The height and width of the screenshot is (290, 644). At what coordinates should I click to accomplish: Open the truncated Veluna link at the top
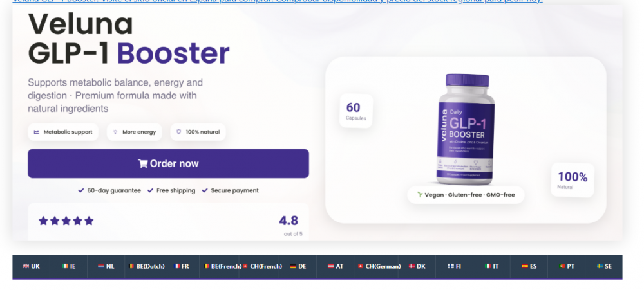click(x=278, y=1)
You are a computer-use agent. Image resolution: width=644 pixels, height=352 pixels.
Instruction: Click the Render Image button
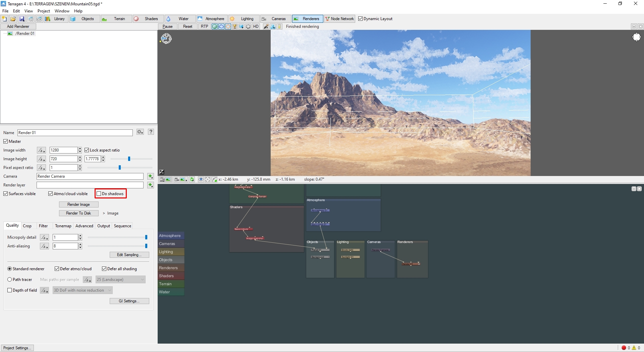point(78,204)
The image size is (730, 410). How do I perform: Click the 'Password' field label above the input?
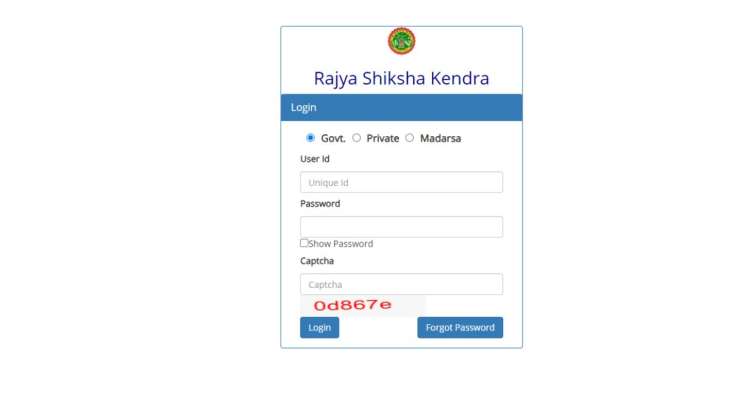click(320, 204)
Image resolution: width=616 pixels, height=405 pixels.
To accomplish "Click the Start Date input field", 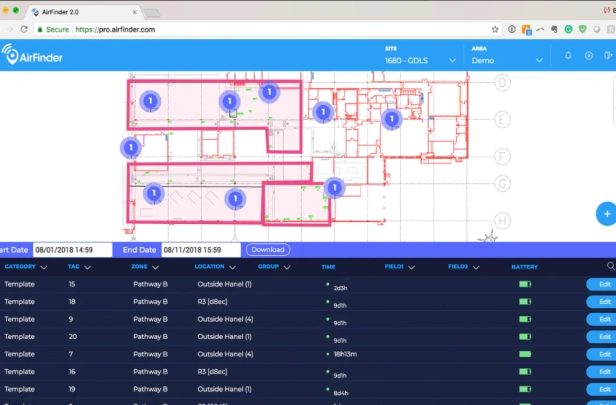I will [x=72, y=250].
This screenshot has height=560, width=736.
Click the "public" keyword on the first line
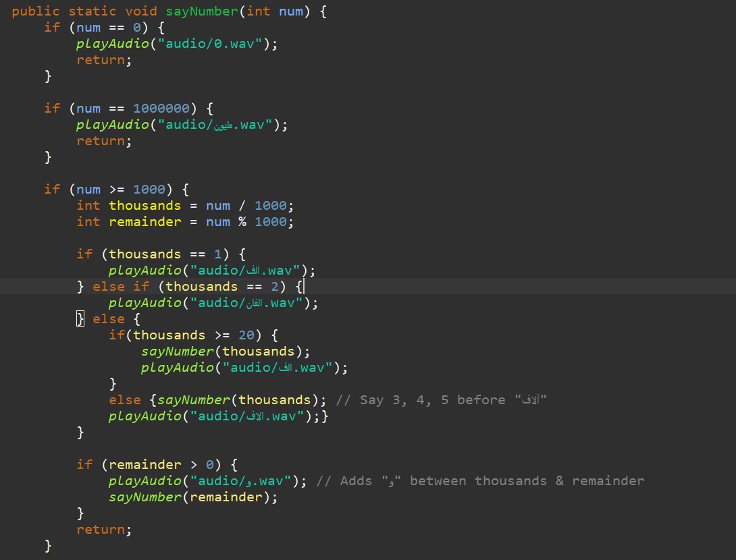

****************************************

(Goal of the exercise)
The number of lines in this listing that hold "resolution" is the only answer required.

(Solution)
2